Para analisarmos os comportamentos e as idéias de homens de idades diferentes, nada melhor que colocarmos todos eles juntos e isolados do resto do mundo. E daí vem o grande ponto para a explosão contida do roteiro de A Banda, filme dirigido por Eran Kolirin, com bastante delicadeza, mas sem perder o fio da dramaturgia.

Esta banda tem uma apresentação marcada na inauguração de um centro cultural árabe em Israel. Já nos segundos iniciais, a primeira barreira burocrática, já os coloca no caminho errado. As barreiras sociais e comportamentais são apenas leves brisas que se tornam em uma tempestade para quem não perde a rédea principal do filme. No jogo de cintura a banda consegue chegar a Israel, mas logo percebem que estão perdidos, no meio do deserto. Por mais que possa haver uma conotação religiosa e política no meio dessa jornada, ela se confunde com a urgente modernidade e a tecnologia falha desta perdida cidade Israelense pálida, sem muitas cores e distante.

Entre a barreira da língua da banda e dos nativos, a diferença de idade entre os integrantes e traumas da vida, poderiam criar o conflito necessário que é trocado pelo silêncio. O que, de certa forma, trás um desespero maior para a banda e para o espectador. Obrigados a passar a noite em locais diferentes, podemos conhecer um pouco mais de cada integrante, com leves pinceladas de acordo com a importância do personagem para a trama, mas sem tirar o brilho de cada um.

Os mais novos inexperientes tiram proveito da noite de folga para aprender ou adquirir mais experiência. Os mais velhos, contemplam por quanto tempo ainda estarão na terra. Isso tudo é da interpretação de cada um na verdade, pois Eran prefere deixar um livro aberto para diversas interpretações.

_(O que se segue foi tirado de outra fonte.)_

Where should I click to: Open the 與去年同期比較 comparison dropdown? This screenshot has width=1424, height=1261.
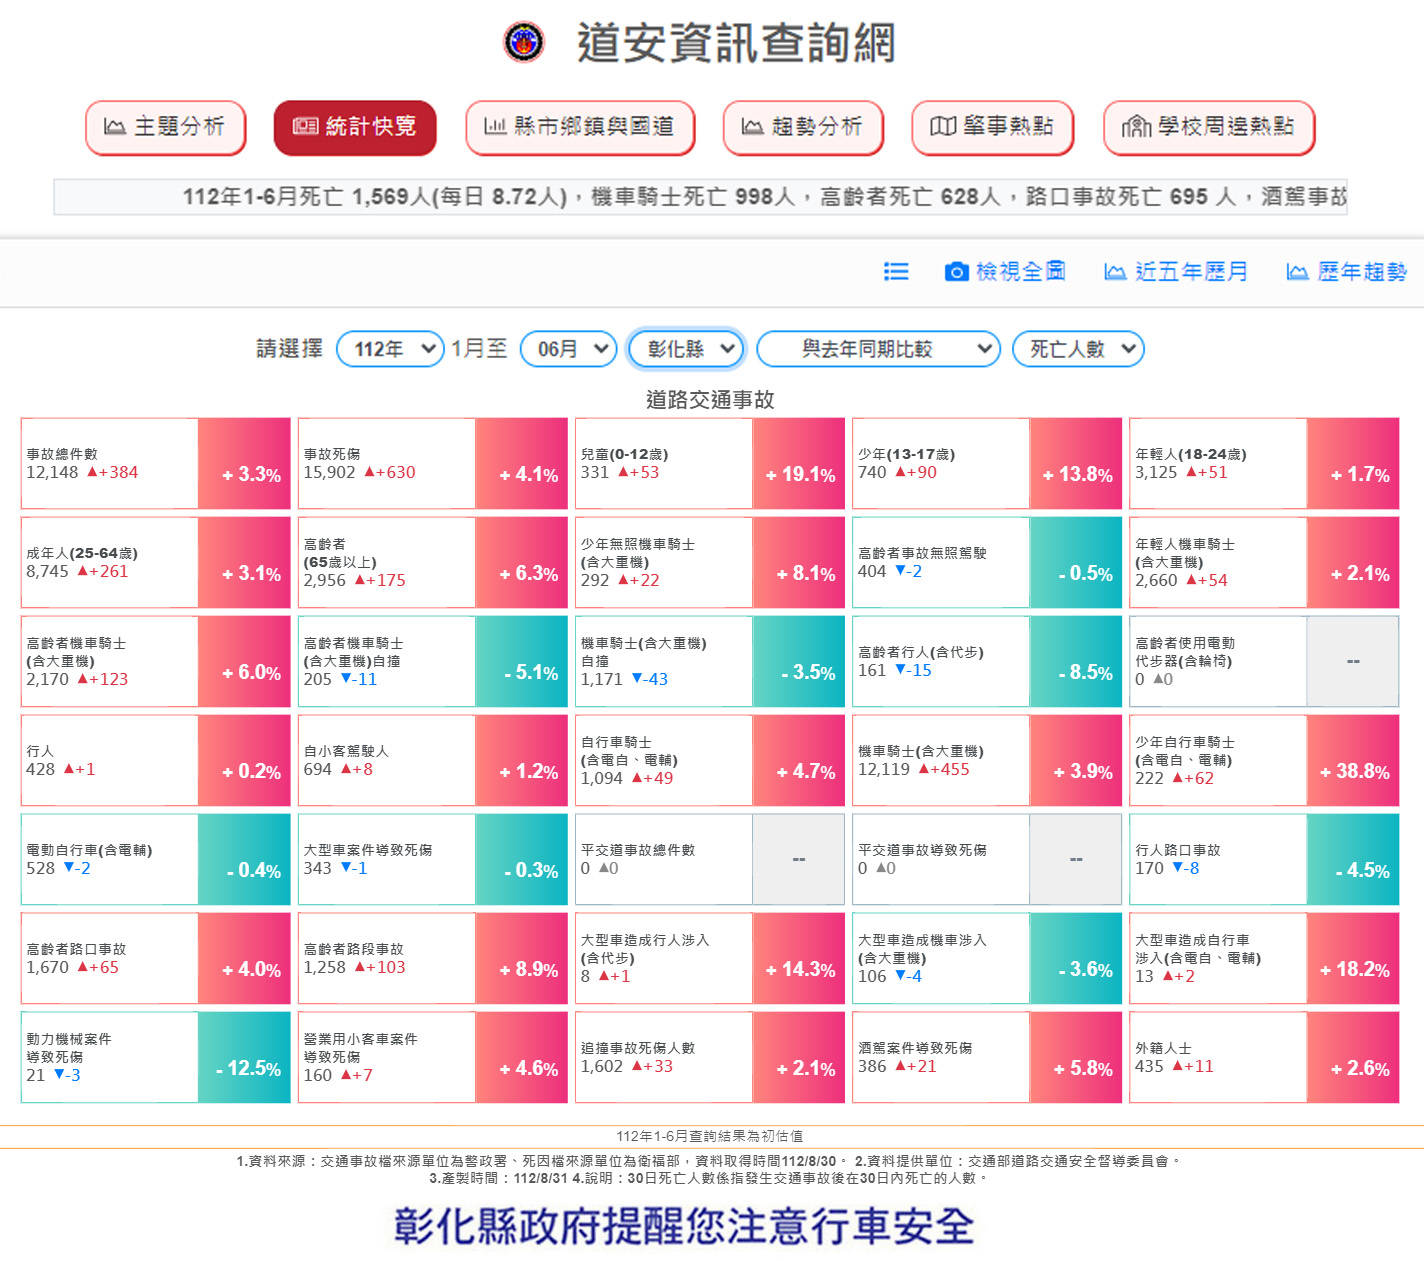coord(878,349)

O filme é como uma viagem de ônibus ou um passeio na rua, onde podemos olhar para uma pessoa e tentar adivinhar de onde ela é, por que ela está ali e como ela se sente. Tudo com extrema delicadeza, mas sem perder por um momento o fio condutor de toda história, que é o amor pela música, que por quase todo filme é inexistente, apenas as que estão justificadas em cena. E esse passeio pode ser político, sentimental, para sobrevivência, amor ao próximo, o que for. Erin fez uma delicada obra-prima em sua estréia como cineasta e que merece atenção.